Miejsce, które powstało równo 225 lat temu i dokładnie 18 września, obchodzi rocznicę. Makieta powstawała blisko trzy miesiące. Okraszona została wieloma detalami, które działają na wyobraźnię.
- Te wszystkie detale, zwierzęta, palące się ognisko, piec czy woda w kanale są przede wszystkim skierowane do dzieci - mówi Jan Jędrasik, prezes Centrum Nauki i Sztuki Stara Kopalnia w Wałbrzychu.
Makieta Lisiej Sztolni utworzona została przez wałbrzyskiego artystę Tomasza Marońskiego.
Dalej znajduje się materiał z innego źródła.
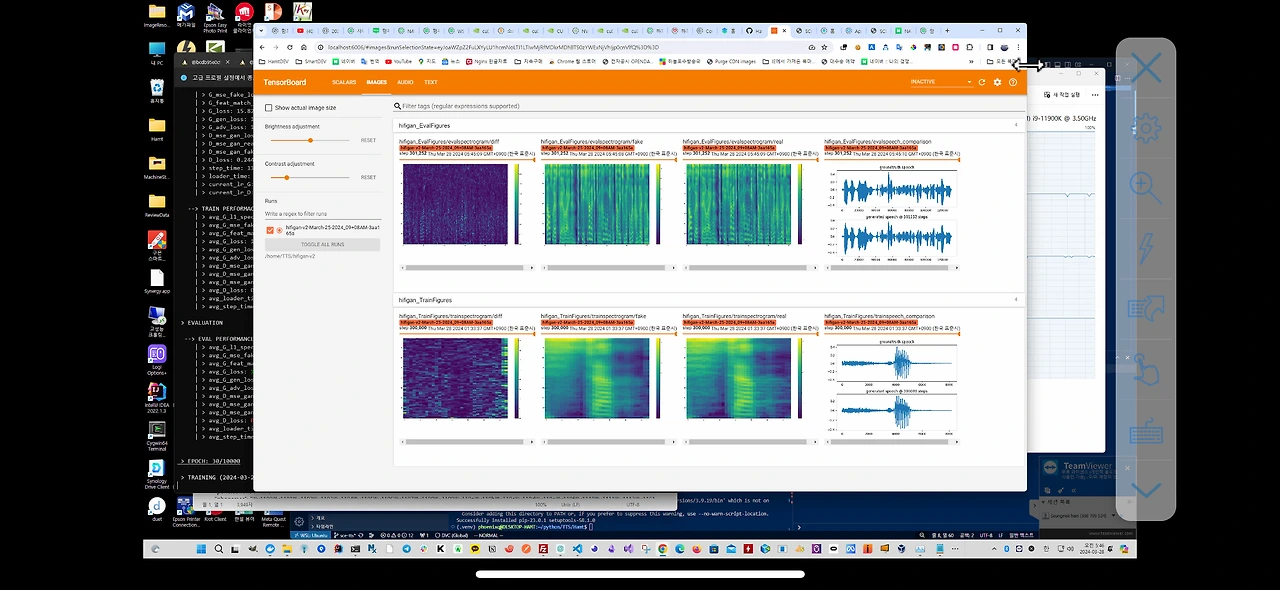The width and height of the screenshot is (1280, 590).
Task: Open TeamViewer remote settings gear icon
Action: click(1145, 128)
Od wczoraj można ją oglądać w Sali Lampowej nad Salą Łańcuszkową. Fenomenem sztolni, która została wpisana na listę Zabytków Dziedzictwa Kulturowego Europy, był transport urobku. Na wzór angielskich rozwiązań technologicznych, zastosowanych w Wałbrzychu dzięki zmianom, jakie wprowadził podróżujący po Europie pruski inżynier Friederich Von Reden, urobek z Lisiej Sztolni wywożono łodziami.
Dzięki makiecie możemy się zapoznać z miejscem, którego na żywo nikt w najbliższej przyszłości nie zobaczy. Obiekt jest zamknięty do zwiedzania. Dzięki wyobraźni możemy się jednak choć na moment znaleźć w tamtych czasach.